__Exercise prompt__. Reproduce each line of the entries that carries "computer".

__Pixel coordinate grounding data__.
━━━━

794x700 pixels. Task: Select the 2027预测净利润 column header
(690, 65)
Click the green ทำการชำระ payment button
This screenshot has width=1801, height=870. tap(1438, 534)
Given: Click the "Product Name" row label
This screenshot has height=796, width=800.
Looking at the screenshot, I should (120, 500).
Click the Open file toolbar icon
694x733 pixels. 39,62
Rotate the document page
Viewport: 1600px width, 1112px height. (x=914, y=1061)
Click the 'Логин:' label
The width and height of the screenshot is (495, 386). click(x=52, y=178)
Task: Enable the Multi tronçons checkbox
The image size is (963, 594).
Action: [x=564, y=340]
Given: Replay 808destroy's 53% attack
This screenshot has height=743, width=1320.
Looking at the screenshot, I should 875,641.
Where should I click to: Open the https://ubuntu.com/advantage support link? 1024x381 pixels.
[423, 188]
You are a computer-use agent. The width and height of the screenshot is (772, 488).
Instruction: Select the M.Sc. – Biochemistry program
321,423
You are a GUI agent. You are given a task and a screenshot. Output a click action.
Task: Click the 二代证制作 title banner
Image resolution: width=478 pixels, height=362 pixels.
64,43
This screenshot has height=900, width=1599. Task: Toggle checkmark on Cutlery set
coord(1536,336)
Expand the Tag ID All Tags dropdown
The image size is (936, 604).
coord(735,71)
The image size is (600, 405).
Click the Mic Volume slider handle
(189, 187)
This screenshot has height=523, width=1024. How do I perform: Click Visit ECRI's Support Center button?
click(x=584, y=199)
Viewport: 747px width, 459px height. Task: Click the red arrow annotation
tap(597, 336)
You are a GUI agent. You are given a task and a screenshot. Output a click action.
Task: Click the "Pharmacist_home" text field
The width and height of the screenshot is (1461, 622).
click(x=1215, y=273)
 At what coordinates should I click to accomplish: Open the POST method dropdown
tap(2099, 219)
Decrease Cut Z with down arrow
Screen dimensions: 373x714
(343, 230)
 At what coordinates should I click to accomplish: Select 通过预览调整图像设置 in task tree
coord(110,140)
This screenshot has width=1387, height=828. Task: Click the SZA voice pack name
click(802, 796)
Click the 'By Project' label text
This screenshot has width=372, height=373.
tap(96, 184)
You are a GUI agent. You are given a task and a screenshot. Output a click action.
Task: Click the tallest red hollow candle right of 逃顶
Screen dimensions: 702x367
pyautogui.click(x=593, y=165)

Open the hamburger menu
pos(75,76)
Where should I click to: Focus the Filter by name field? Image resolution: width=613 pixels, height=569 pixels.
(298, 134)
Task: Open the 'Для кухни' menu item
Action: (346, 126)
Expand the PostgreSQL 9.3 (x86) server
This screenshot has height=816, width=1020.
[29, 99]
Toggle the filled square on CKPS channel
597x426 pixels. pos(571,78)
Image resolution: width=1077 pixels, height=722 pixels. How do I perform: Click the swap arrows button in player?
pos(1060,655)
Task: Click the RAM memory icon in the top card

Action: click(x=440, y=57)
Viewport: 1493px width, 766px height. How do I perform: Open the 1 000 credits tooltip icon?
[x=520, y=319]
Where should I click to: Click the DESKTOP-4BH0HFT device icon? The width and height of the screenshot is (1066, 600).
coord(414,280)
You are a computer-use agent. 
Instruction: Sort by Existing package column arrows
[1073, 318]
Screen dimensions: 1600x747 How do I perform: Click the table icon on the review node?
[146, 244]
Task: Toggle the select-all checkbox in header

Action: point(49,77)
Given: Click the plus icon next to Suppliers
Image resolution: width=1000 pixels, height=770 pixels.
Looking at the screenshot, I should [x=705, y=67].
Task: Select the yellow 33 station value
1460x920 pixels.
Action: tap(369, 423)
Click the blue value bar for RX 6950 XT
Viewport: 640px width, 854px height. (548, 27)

━━━━

__Expected output__.
You are a computer-use agent. The width and height of the screenshot is (772, 488).
You are a computer-use agent. 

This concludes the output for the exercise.